Accordingly, the Court deems it appropriate and valuable
to refer the claims under §§ 201(b) and
203(c) to the FCC for initial determinations on the merits,
subject to review by this Court.

(d) State-law claims. In addition to the federal claims,
the Amended Complaint asserts state-law claims grounded in
breach of contract and unjust enrichment. Since these
claims have not been dismissed, the question remains as to
whether to stay these claims while the FCC considers the
referred claims. See Reiter v. Cooper, 507 U.S. 258,
268-69, 113 S.Ct. 1213, 122 L.Ed.2d 604 (1993) (noting that
a court may, in its discretion, stay proceedings pending
determination by an administrative agency).

In this case, the state-law claims effectively depend on
resolution of the referred claims. Specifically, the breach
of contract claim is premised on the assertion that
plaintiffs’ contracts with AT & T incorporated federal law
standards, and that by breaching federal law, AT & T
thereby breached its contract. See Am.Cpl. ¶¶
123-24. Similarly, plaintiffs ground West Page 538 their
claim of unjust enrichment in federal law, arguing that AT
& T derived illegal profits from agreements that violated
federal law. See Am.Cpl. ¶¶ 129-30. Since
resolution of the state-law claims therefore depends on the
resolution of the referred federal claims, it is
appropriate to stay further proceedings on the state-law
claims until the referred claims return to this Court.[fn2]

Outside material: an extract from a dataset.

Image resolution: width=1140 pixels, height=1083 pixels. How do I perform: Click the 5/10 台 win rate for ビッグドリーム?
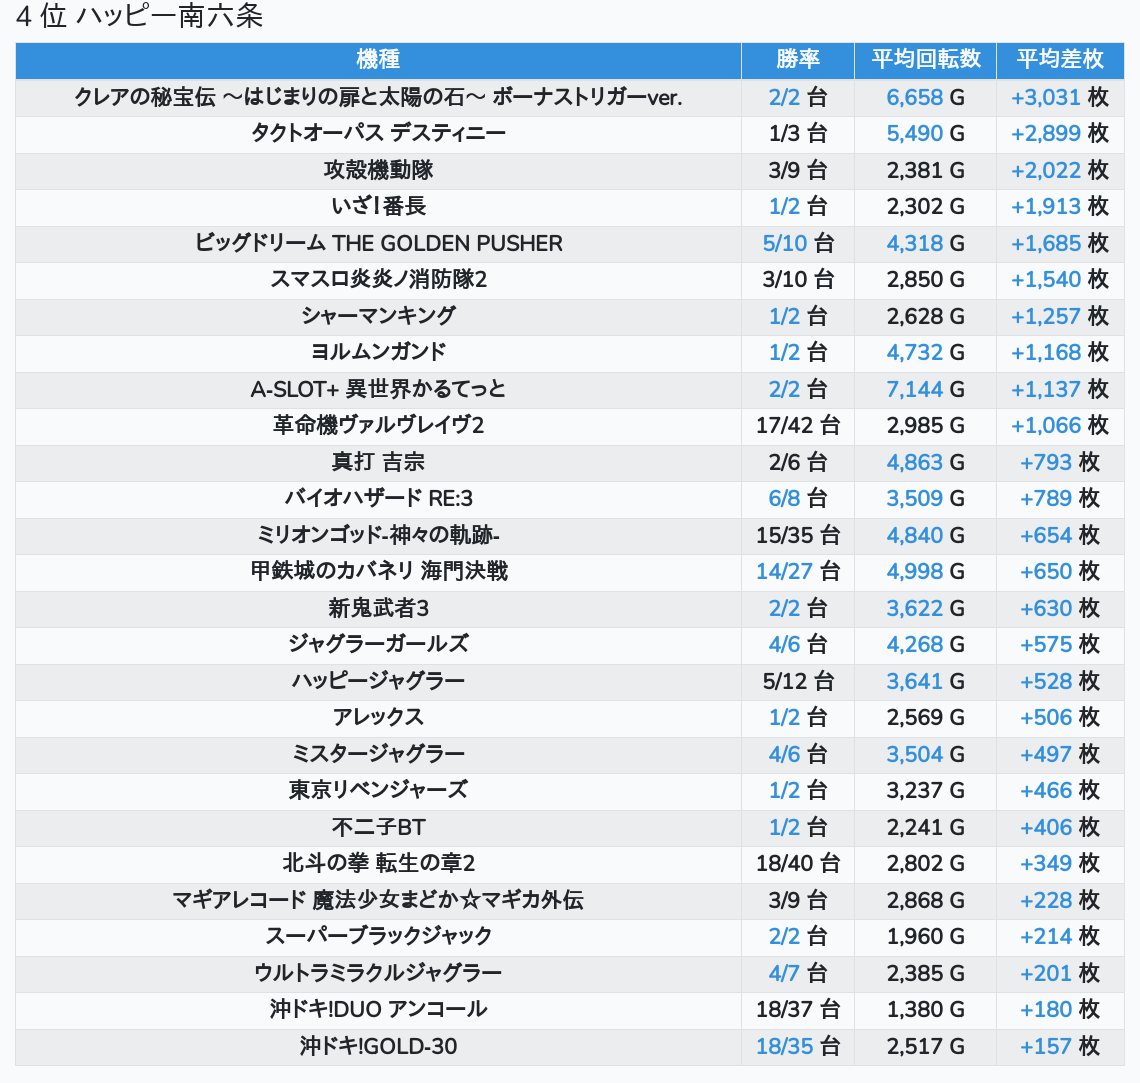click(798, 243)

For the foregoing reasons, the Court hereby reaffirms its
Order of September 28, 2001, and further reminds the
parties that, under the terms of that prior order, they are
required to apprise the Court in writing, by no later than
September 30, 2002, as to the status of the referred
proceedings before the FCC.


[fn1] The Court does not reach the question of whether FCC
regulations are enforceable “orders” under section 401(b).
Compare Hawaiian Tel. Co. v. Public Utils. Comm’n, 827 F.2d
1264, 1270-2 (9th Cir. 1987) (holding that an FCC
regulation is an “order”) with New England Tel. & Tel. Co.
v. Public Utils. Comm’n, 742 F.2d 1, 5, 8 (1st Cir. 1984)
(Breyer, J.) (“[P]rivate parties have no inherent right to
enforce FCC rules,” and “to interpret section 401(b) more
broadly . . . threatens to interfere seriously with the
well established principle that the enforcement of the
Communications Act is entrusted primarily to an
administrative agency.”) (internal quotation marks
omitted). The Second Circuit has recently declined to rule
on the issue. See Conboy v. AT & T, 24 F.3d 242, 252 n. 11
(2d Cir. 2001).

[fn2] Since defendant concedes that at least one of the
maned plaintiffs, Mr. Philbrick, has standing to raise all
claims here remaining, the Court will also defer ruling
until the case resumes on defendant’s challenges to the
standing of the other two plaintiffs, as well as to the
not-yet-ripe issue of class certification.